The wind was blasting sand across my view, from the sea towards land. The seals would not be able to see more than me, but they do have an exceptional sense of smell. I figured that with this wind, the seals were rendered blind and would therefore be easily agitated, so I kept the approach nice and slow. The lens was on the deck as I always photograph animals at eye-level or below for the most intimate view. For a little more comfort, I had fitted an angle-finder to save my neck with this low angle, but this was now frozen solid.
After an hour, I was finally in a great position beside a shallow tidal pool. It had started to snow heavily and the situation was rapidly deteriorating. Heavy snow became a raging blizzard and my whole rig was concreted by frozen sand and ice. I cleared out the lens hood, but almost instantly I felt icy bullets of hale. I’ve stood on the Ross Ice Shelf just 200km for the South Pole and this was more extreme! It was biting cold. The coldest I have ever felt. The seals broke from the haul-out and rushed down the sandbank for the shelter of their underwater realm – a comparatively balmy +4℃.

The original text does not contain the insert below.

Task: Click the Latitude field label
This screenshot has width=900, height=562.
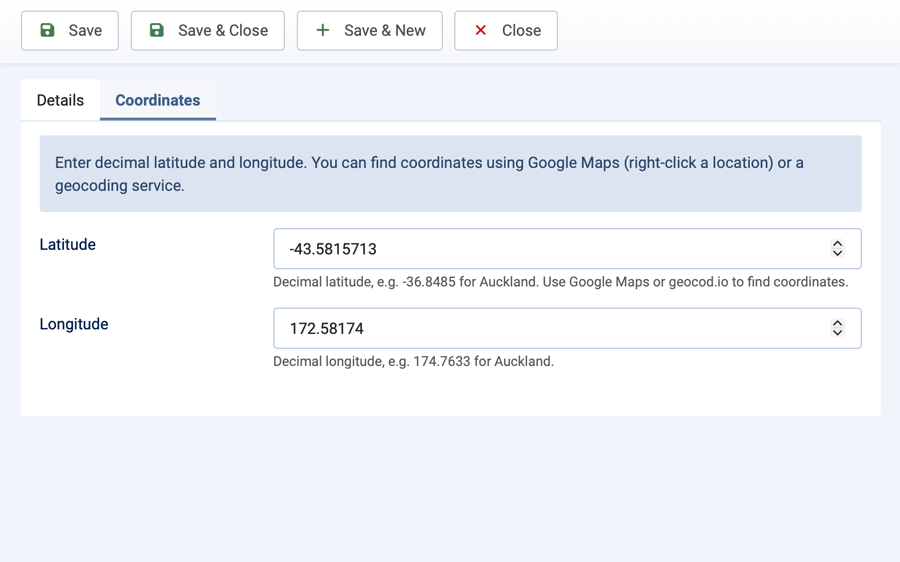Action: click(x=68, y=245)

Who could blame them!? It was utterly brutal! I tracked the seals as they lumbered down the shore, but with every second the visibility worsened. In a white-out, I could just make out the dark form of one seal. I framed the shot as best I could and shot just two frames before it vanished completely. Rather than up the ISO for a fast shutter speed, I banked on the smooth pan of my gimbal head to produce an image that captures the speed and ferocity of the storm and the battling motion of the seal. The final shot needed some boost to the contrast and a strong “S” on the curves, but it’s captured that scene perfectly.
A quick word, if you are planning to visit the seals this winter. Pupping normally starts in October and access to the outlying sand bank is prohibited to avoid disturbance. In January, you should be fine to walk out, as all the pups and mothers will have dispersed. Plan your trip very carefully! Do heed my warnings about how you approach seals. Do not simply walk right up to them. Remember seals are wild animals. Life is tough enough for them!
Please also double-check with the Lincolnshire Wildlife Trust for further details. Visiting during the week is still recommended as the car park is small and the roads are single track lanes. At all times, please follow the Nature Photographer’s Code of Conduct.